4. The Amended Complaint Should be Dismissed Without Prejudice
Defendant argues that Plaintiff's Complaint should be dismissed with prejudice. Def. Mem. at 6. Generally, "[p]ro se plaintiffs are allowed an opportunity to amend their complaint before the Court will dismiss it with prejudice." Delorenzo v. Schiff, No. 20-CV-7935 (NSR), 2022 U.S. Dist. LEXIS 54391, 2022 WL 889241, at *5 (S.D.N.Y. Mar. 25, 2022) (citing Owens v. N.Y.C. Dep't of Sanitation, No. 11-CV-8297 (ALC), 2013 U.S. Dist. LEXIS 7294, 2013 WL 150245, at *3 (S.D.N.Y. Jan. 15, 2013)); see also Breer v. Maranville, No. 2:12-CV-53, 2012 U.S. Dist. LEXIS 179518, 2012 WL 6597707, at *3 (D. Vt. Nov. 27, 2012) ("The Second Circuit has cautioned that district courts should not dismiss pro se complaints with prejudice without granting leave to amend at least once when a liberal reading of the complaint gives any indication that a valid claim might be stated.") (internal quotations omitted). Here, although Plaintiff has already filed an amended complaint in response to Defendant's first motion to dismiss and has failed to respond at all to Defendant's second motion to dismiss the undersigned respectfully recommends that Plaintiff be afford one final opportunity to replead his claims. See, e.g., Jahad v. Holder, No. 19-CV-4066 (NSR), 2023 U.S. Dist.

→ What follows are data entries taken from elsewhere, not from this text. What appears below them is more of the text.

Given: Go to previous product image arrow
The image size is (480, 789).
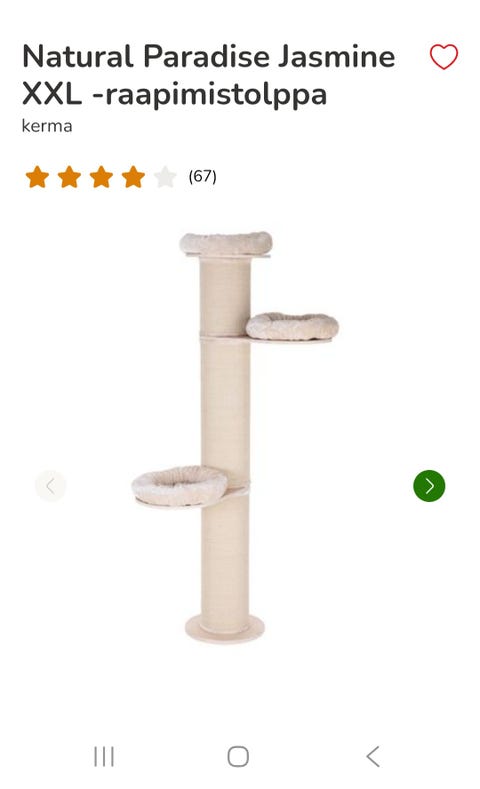Looking at the screenshot, I should [50, 486].
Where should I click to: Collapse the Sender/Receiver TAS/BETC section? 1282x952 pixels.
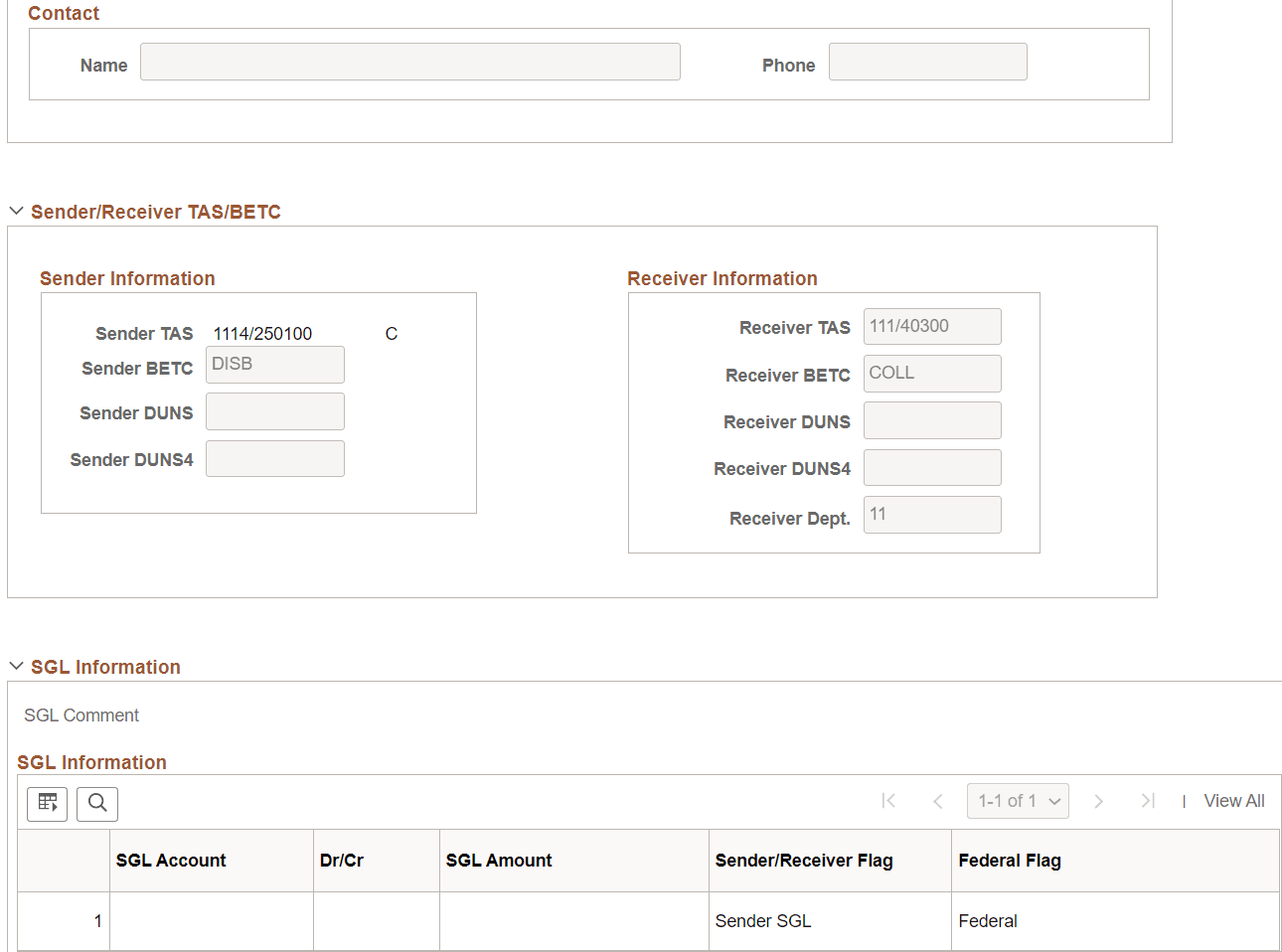click(16, 210)

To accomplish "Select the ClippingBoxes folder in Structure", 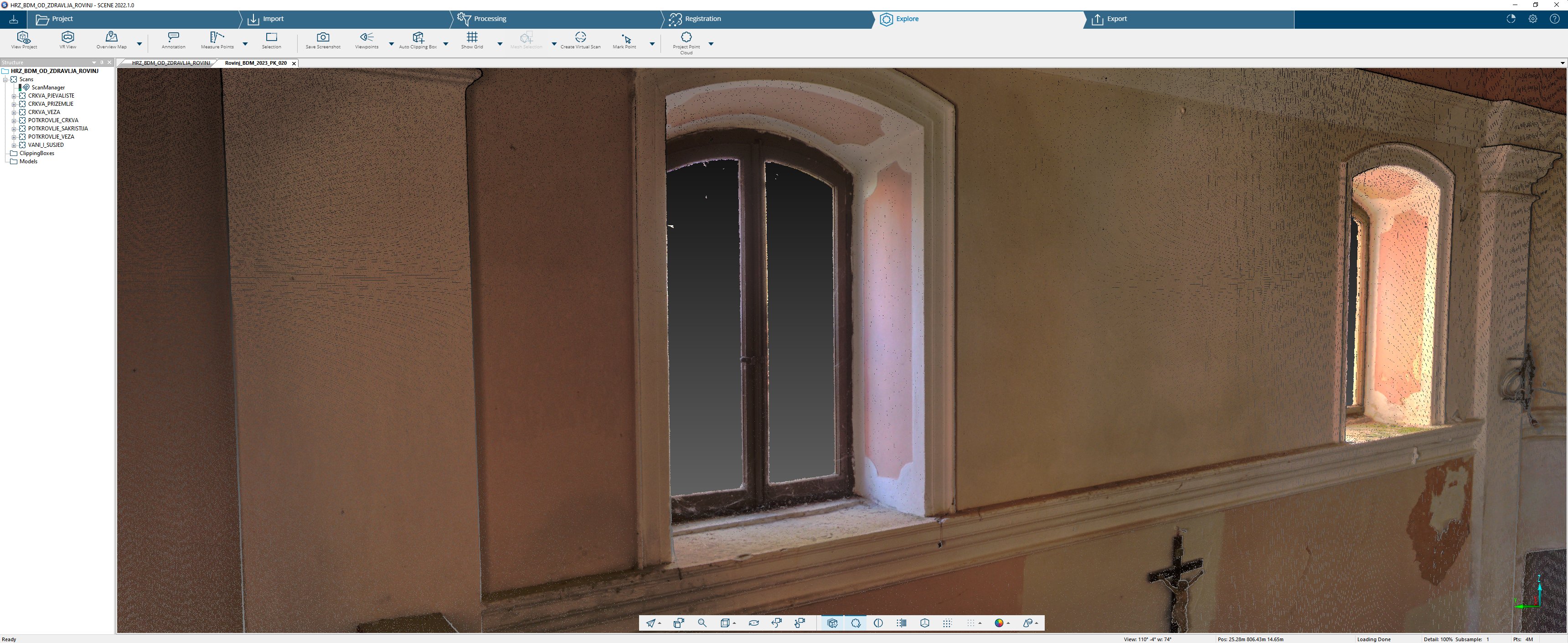I will coord(36,153).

LEXIS 23186, 2023 WL 1879526 (S.D.N.Y. Feb. 10, 2023); Brown v. Griffin, No. 19-CV-02296, 2022 U.S. Dist. LEXIS 45096, 2022 WL 767086 (S.D.N.Y. Mar. 14, 2022).
OBJECTIONS
Pursuant to 28 U.S.C. § 636(b)(1)(C) and Rule 72 of the Federal Rules of Civil Procedure, any objections to this Report and Recommendation must be filed with the Clerk of the Court within 14 days, except in the case of a party proceeding pro se. Pro se Plaintiff Jeff 25 Roth must file his objections in writing with the Clerk of the Court within the prescribed time period noted above. Any requests for an extension of time for filing objections must be directed to Judge Kovner prior to the expiration of the 14-day period for filing objections. Failure to file objections within this period waives the right to appeal the District Court's Order. See 28 U.S.C. § 636(b)(1); Fed R. Civ. P 72; Mejia v. Roma Cleaning, Inc., No. 17-3446, 2018 U.S. App. LEXIS 28235, 2018 WL 4847199, at *1 (2d Cir. Oct. 5, 2018) ("Plaintiff has waived any objections to the Magistrate's finding" by failing to timely object); Wagner & Wagner, LLP v. Atkinson, Haskins, Nellis, Brittingham, Gladd & Carwile, P.C., 596 F.3d 84, 92 (2d Cir. 2010); Beverly v. Walker, 118 F.3d 900, 902 (2d Cir. 1997).
Counsel for Defendant is directed to serve a copy of this Order upon pro se Plaintiff forthwith and file proof of service on ECF.